→ Your task
Copying exactly, give the lines in the material below from the one with "Image resolution: width=240, height=2576." to the one with "[button] (22, 22)", ends included, and nothing besides.

→ Material to process
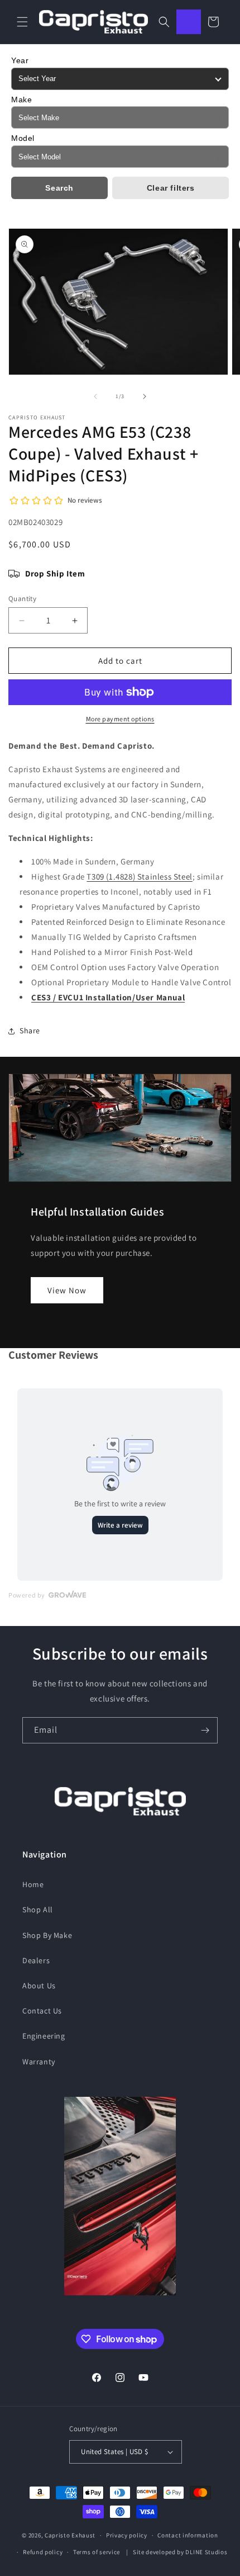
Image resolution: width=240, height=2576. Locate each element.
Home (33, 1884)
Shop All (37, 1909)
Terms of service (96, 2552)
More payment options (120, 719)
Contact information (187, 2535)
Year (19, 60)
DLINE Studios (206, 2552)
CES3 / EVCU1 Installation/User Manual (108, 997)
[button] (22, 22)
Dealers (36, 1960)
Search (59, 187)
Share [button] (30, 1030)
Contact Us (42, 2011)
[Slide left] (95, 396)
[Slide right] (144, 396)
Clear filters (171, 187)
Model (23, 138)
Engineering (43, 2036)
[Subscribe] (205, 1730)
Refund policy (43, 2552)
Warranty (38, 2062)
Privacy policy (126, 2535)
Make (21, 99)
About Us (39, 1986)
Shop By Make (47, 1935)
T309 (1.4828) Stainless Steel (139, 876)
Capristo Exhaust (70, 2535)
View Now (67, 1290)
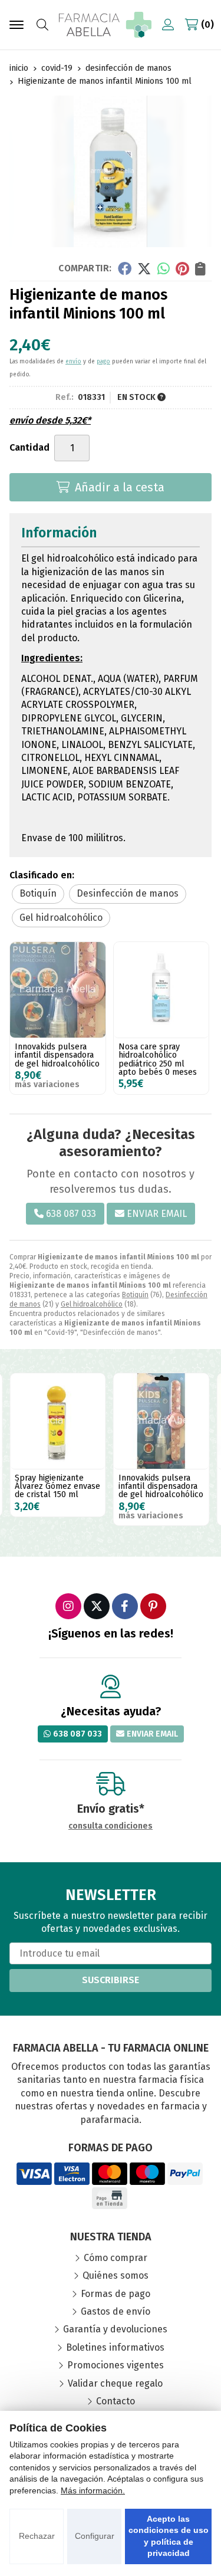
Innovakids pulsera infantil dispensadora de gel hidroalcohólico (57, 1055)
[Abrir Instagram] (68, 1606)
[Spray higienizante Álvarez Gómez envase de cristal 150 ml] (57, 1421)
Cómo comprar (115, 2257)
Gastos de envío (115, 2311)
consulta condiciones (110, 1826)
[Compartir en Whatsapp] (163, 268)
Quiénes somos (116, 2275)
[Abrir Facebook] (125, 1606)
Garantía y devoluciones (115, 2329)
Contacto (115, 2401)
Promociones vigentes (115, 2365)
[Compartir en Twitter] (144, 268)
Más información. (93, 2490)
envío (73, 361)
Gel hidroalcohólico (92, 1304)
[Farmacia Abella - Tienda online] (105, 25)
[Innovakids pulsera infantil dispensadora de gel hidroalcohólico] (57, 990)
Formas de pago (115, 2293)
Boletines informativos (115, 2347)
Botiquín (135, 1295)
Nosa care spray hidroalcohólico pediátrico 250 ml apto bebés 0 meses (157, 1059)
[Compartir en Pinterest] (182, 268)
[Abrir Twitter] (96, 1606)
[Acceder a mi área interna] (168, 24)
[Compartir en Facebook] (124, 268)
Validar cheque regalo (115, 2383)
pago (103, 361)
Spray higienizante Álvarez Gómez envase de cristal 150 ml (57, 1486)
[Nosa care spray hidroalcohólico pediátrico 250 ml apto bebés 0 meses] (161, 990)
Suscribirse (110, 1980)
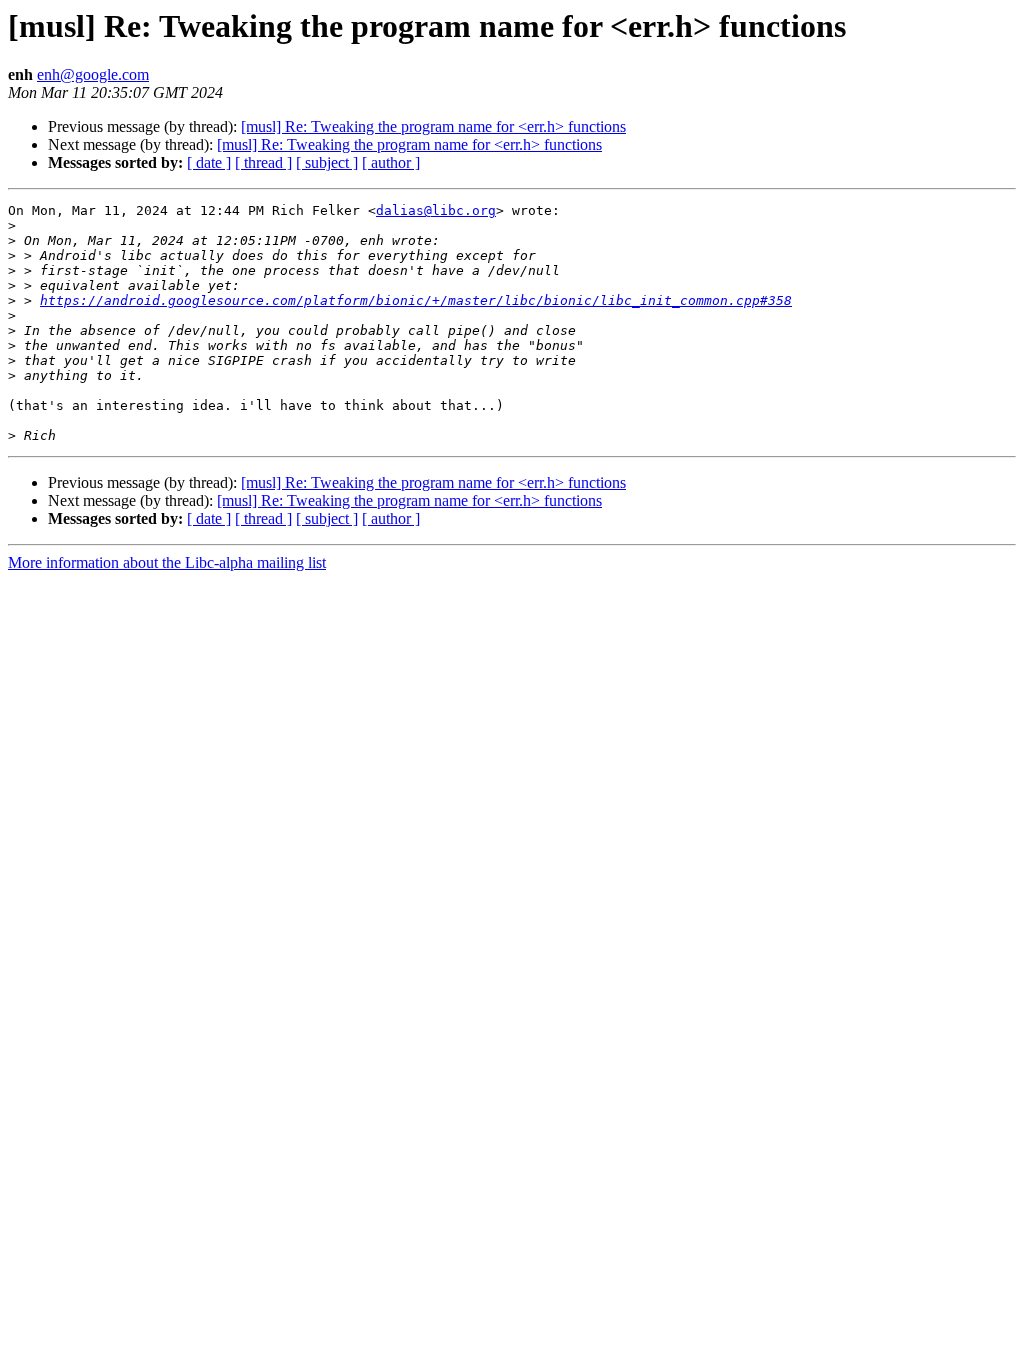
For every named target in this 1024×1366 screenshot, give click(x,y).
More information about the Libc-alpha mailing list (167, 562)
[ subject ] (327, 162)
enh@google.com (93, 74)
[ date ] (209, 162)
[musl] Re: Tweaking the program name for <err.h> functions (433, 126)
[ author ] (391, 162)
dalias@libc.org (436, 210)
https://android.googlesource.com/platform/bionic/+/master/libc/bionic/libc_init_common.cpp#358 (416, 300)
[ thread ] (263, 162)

--

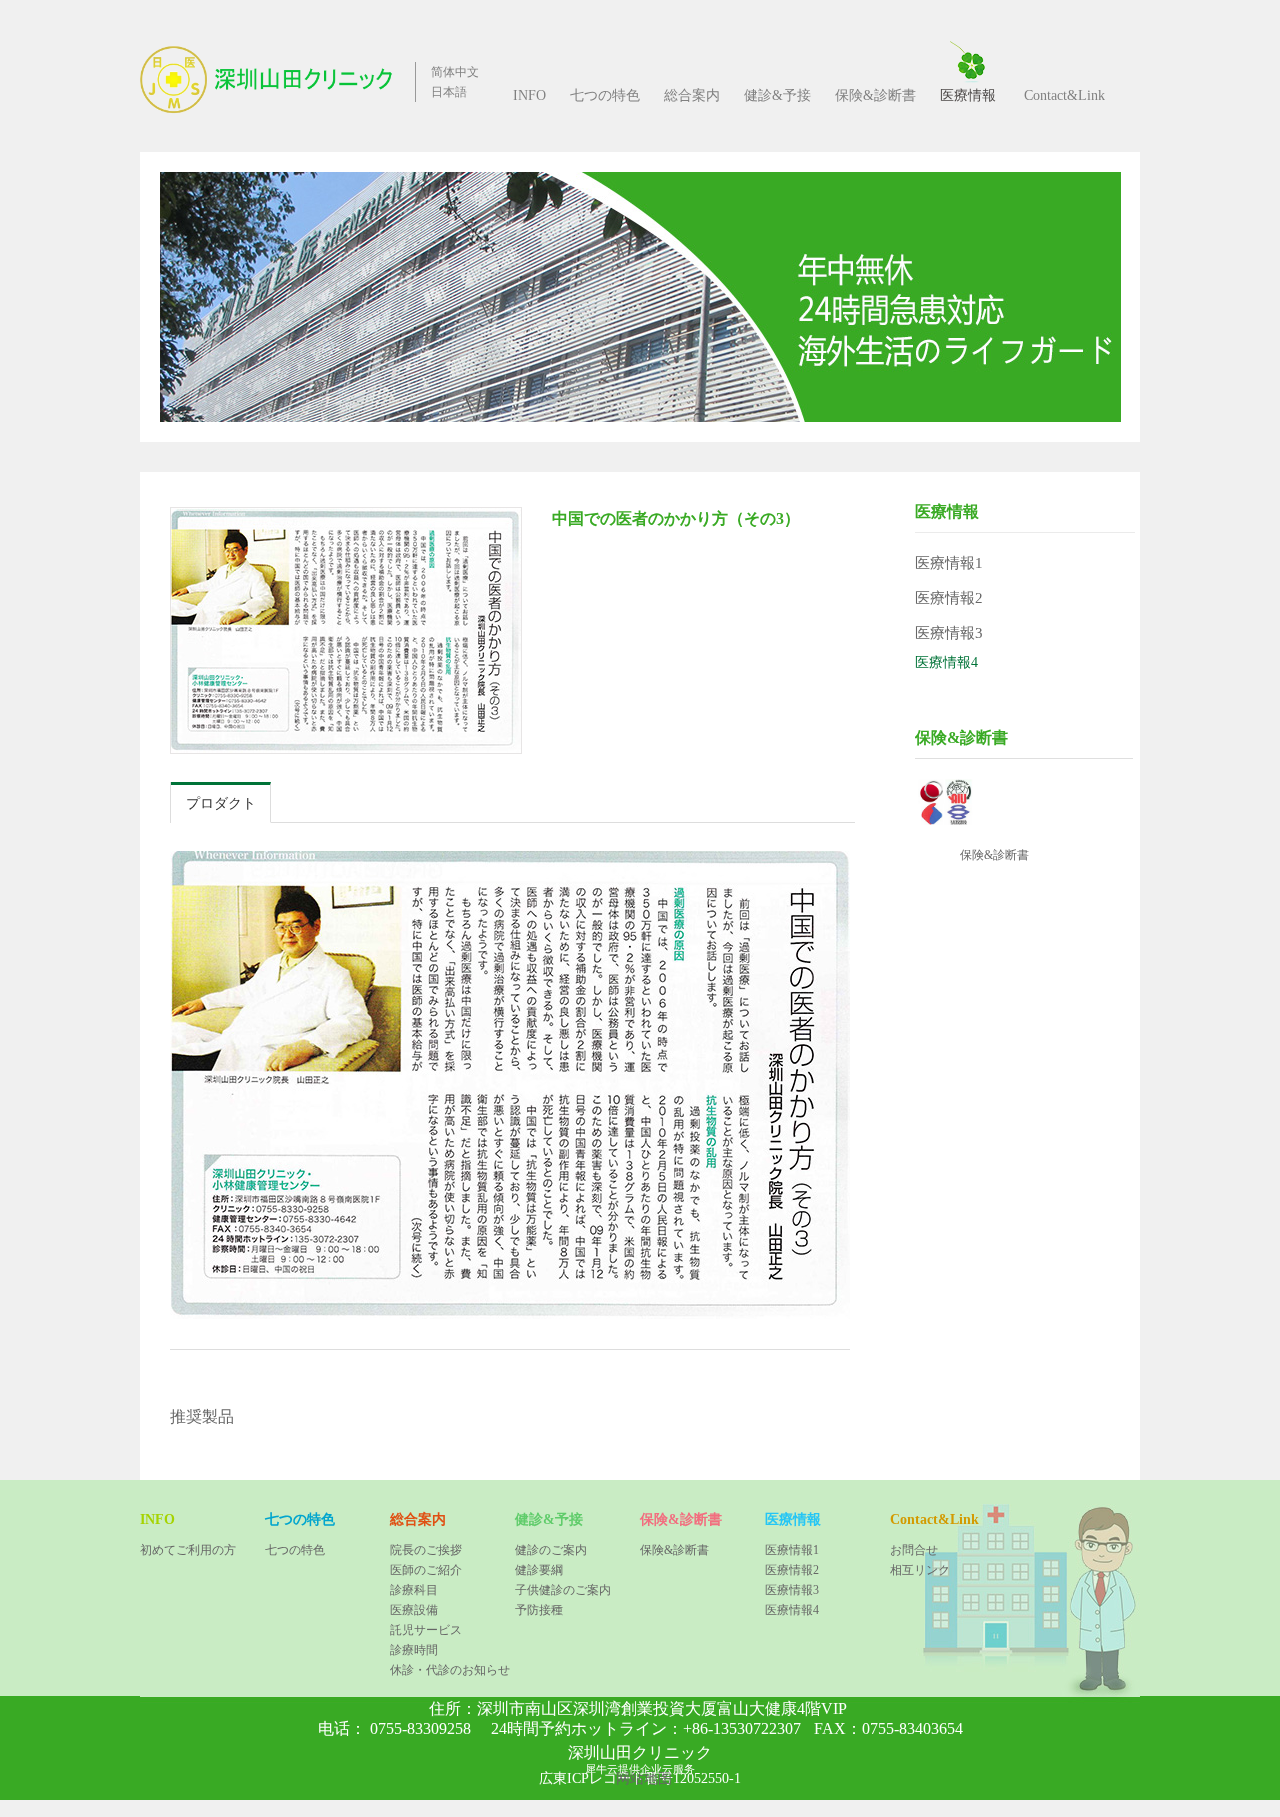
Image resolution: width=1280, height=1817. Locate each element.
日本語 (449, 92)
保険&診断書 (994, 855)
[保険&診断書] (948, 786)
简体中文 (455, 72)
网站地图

--

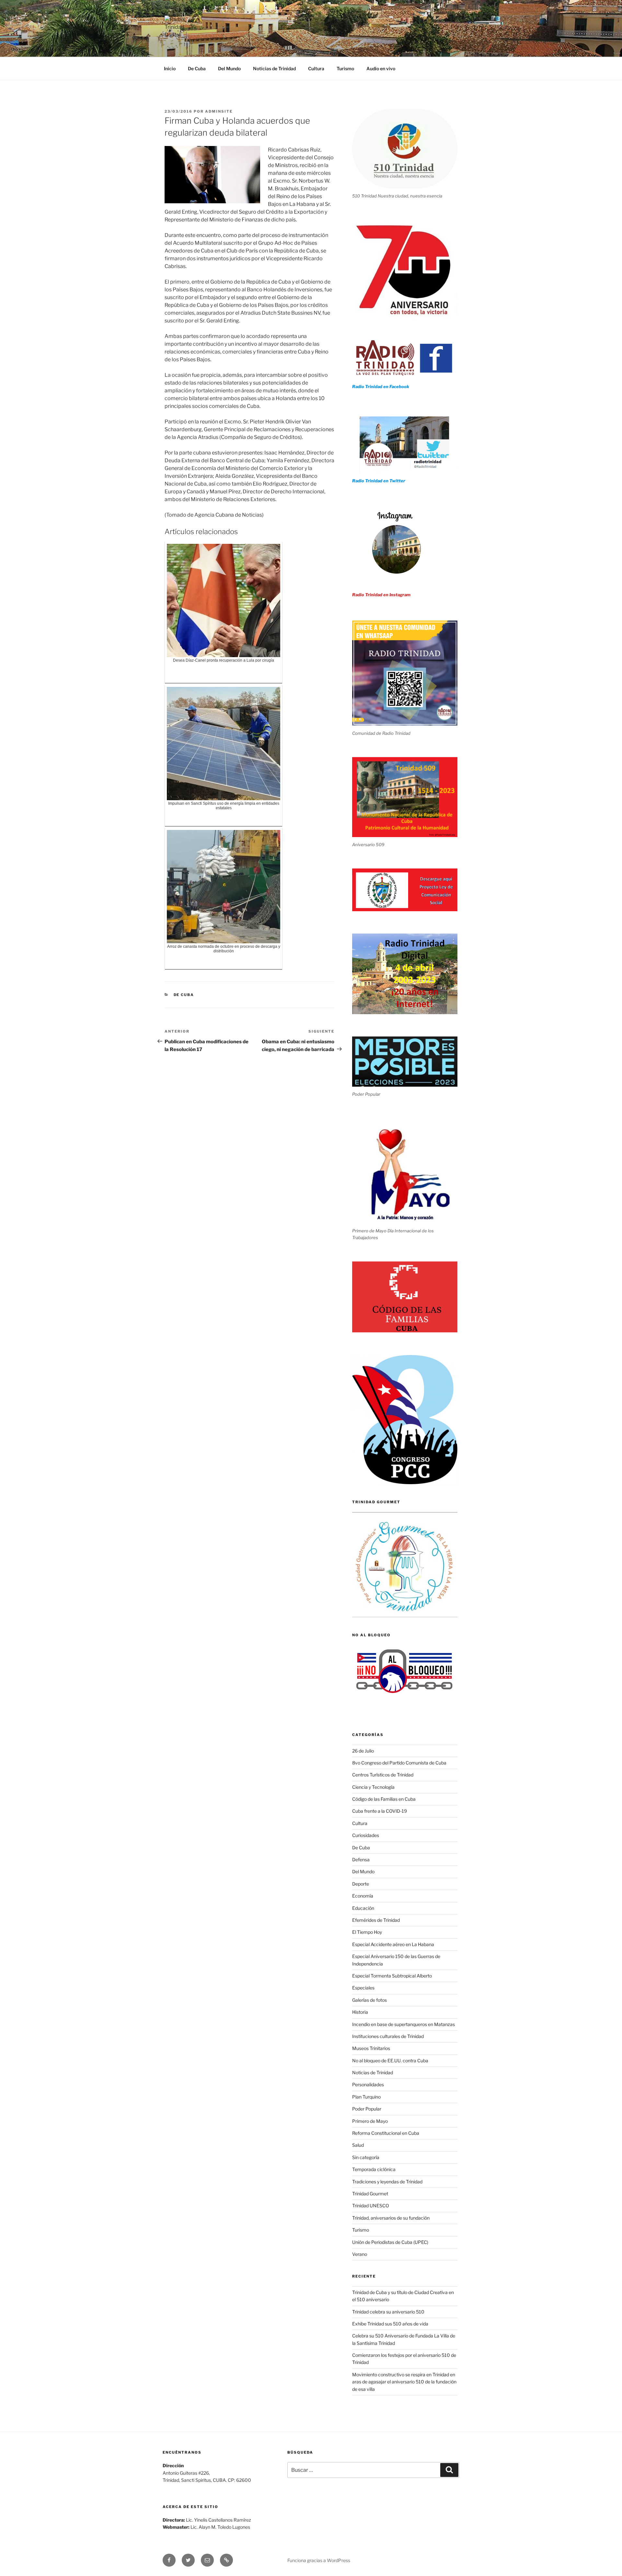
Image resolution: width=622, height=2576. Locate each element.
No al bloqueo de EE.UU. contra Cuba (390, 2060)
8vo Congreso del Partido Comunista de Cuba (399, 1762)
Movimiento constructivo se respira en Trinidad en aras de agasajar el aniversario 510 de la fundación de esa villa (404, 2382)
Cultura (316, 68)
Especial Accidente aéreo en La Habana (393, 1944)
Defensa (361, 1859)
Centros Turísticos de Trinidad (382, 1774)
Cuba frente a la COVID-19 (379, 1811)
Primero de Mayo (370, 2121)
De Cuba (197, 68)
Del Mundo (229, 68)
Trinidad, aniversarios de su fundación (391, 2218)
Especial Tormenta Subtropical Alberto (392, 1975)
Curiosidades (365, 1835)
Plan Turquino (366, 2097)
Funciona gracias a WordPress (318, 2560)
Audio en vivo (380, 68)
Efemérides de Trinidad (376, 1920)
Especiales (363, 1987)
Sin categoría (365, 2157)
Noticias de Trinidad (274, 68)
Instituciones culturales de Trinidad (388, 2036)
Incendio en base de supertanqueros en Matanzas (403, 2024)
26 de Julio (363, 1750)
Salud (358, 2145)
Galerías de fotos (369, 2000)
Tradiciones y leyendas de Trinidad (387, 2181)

→ Exercise response
Image resolution: width=240, height=2576. Locate each element.
Home (33, 1884)
Shop All (37, 1909)
Terms of service (96, 2552)
More payment options (120, 719)
Contact information (187, 2535)
Year (19, 60)
DLINE Studios (206, 2552)
CES3 / EVCU1 Installation/User Manual (108, 997)
[button] (22, 22)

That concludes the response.